▶ **TASK DIRECTIONS**:
Express the records below as a two-column CSV with the headers "prompt" and "click_point", one row per record. Put each record's text and its answer in one quoted field apiece, with line breaks turned into spaces, and leave the pictures out.

▬▬▬

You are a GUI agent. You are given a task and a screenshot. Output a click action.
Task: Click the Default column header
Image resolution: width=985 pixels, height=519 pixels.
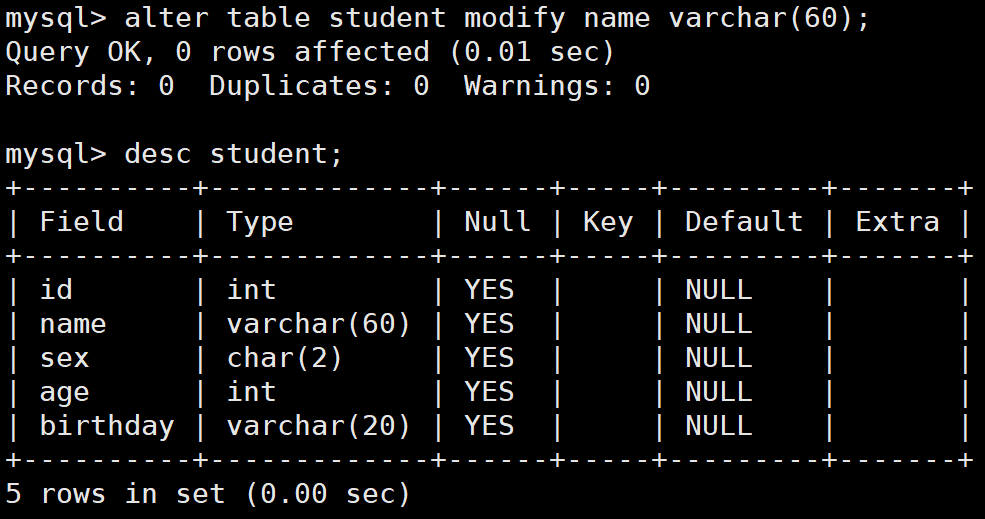point(744,222)
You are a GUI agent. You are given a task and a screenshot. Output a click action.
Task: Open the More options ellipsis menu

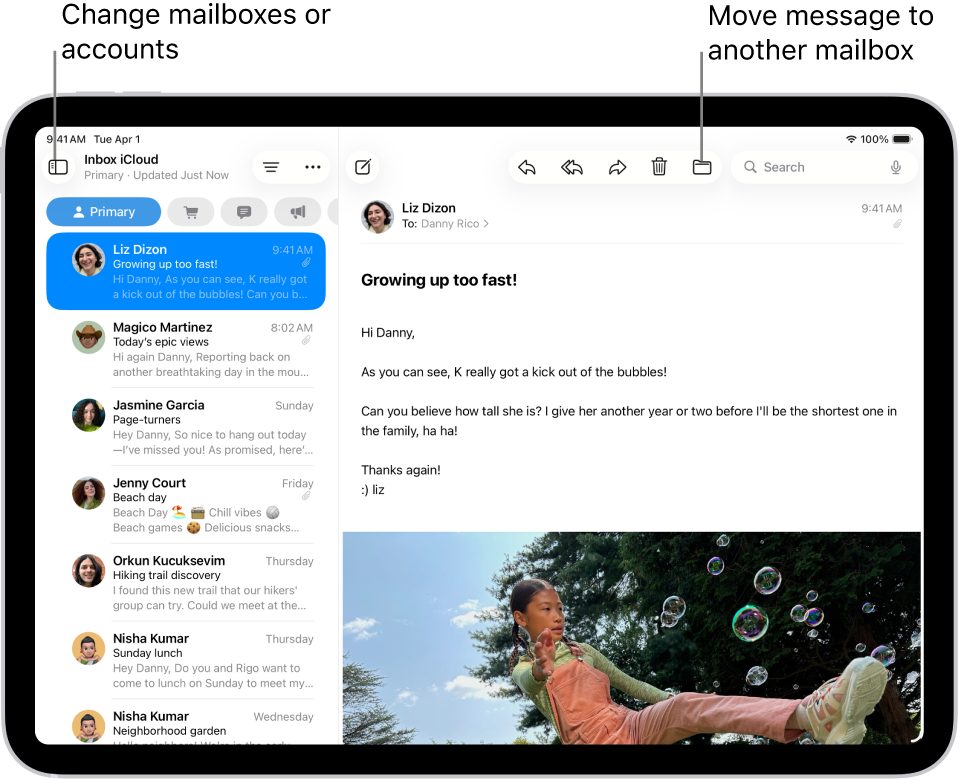point(313,167)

▬▬▬

▶ **EXERCISE ANSWER**:
prompt,click_point
"You are a GUI agent. You are given a task and a screenshot. Output a click action. Task: Click the Default column header Image resolution: width=985 pixels, height=519 pixels.","point(744,222)"
"You are a GUI agent. You are given a task and a screenshot. Output a click action. Task: Open the More options ellipsis menu","point(313,167)"